Originally launched on April 1st at 58 restaurants in St. Louis, the Impossible Burger will be on Burger King menus in additional markets soon and will be available at every Burger King by the end of the year, according to multiple reports.
For Burger King, the roll out of the Impossible Burger enabled the company to snag new customers while not eating into its core business of selling Whoppers.
It’s about optionality, and the ability to “give somebody who wants to eat a burger every day, but doesn’t necessarily want to eat beef everyday, permission to come into the restaurants more frequently,” Chris Finazzo, president of Burger King North America, told CNN Business when discussing the initial test.
Burger King has sold vegetarian patties for a while (from Morningstar), but the addition of the Impossible Foods burger to its national lineup makes the company the largest national fast food chain to embrace alternative proteins (a growing consumer category).
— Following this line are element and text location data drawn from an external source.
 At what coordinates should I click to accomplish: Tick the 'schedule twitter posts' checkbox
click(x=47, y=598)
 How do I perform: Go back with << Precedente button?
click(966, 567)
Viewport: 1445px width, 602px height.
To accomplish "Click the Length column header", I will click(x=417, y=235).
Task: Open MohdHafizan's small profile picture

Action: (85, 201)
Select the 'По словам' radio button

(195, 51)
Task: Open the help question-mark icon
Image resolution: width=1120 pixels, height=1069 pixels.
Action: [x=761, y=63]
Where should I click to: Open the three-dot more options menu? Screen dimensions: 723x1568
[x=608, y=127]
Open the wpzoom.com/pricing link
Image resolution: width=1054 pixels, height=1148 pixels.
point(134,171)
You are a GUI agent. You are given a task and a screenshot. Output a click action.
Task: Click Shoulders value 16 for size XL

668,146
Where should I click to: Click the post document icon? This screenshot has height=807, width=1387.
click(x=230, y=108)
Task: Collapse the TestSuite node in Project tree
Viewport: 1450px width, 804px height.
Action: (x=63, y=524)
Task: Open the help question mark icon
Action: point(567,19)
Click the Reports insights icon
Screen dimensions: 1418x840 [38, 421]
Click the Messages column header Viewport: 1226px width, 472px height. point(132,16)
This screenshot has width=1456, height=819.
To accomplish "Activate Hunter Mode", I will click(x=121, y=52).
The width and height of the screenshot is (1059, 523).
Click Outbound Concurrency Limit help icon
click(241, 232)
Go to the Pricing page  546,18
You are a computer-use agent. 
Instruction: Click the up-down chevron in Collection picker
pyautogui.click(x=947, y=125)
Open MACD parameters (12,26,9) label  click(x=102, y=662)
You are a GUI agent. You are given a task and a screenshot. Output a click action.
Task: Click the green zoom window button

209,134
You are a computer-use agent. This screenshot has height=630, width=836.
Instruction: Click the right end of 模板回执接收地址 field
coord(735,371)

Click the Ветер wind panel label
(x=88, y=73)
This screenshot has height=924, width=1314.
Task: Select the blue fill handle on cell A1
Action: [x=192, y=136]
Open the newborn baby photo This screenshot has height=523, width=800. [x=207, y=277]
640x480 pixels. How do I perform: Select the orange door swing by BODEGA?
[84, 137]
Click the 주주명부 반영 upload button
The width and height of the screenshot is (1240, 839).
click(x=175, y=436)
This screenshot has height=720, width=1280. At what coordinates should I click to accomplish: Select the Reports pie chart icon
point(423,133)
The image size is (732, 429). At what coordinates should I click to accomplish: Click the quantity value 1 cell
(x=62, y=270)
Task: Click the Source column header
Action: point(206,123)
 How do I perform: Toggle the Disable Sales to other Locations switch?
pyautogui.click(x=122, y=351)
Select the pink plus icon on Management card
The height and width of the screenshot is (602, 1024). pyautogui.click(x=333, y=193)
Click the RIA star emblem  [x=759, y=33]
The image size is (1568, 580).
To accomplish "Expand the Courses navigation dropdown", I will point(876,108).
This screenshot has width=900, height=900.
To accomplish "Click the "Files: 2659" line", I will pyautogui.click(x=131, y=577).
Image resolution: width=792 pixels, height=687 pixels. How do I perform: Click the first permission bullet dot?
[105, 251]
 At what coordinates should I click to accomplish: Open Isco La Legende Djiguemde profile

News of the Impossible Burger’s impossibly well received debut in St. Louis was a bright spot in what would otherwise be a fairly downbeat earnings call, for Burger King’s parent company, Restaurant Brands (its first quarter net income fell 9% to $135 million on weaker same-store sales growth), according to a report by the Associated Press.
Meat substitutes are expected to reach $6.43 billion by 2023, according to a report by Markets and Markets. Venture capitalists, corporate investors and public markets are all hungry for alternative meat companies and the nationwide rollout of the Impossible Foods burger coupled with the Beyond Meat public offering indicate that the industry is maturing.
Both companies are at the vanguard of experiments with alternatives to animal-based proteins in foods, but several others are waiting in the wings. A recent survey of corporate investments by Crunchbase reveal just how much attention corporate investors are paying to the meat market.
“You think of food-tech and ag-tech 1.0, these were technologies that were primarily beneficial to the producers,” Rob Leclerc, founding partner at AgFunder, an agrifood venture investment platform, told Crunchbase. “This new generation of companies are really more focused on what does the consumer want.”
More fast food companies are paying attention. Indeed, Burger King wasn’t the first fast food chain to bring the Impossible Burger to hundreds of retail locations.
That distinction goes to White Castle.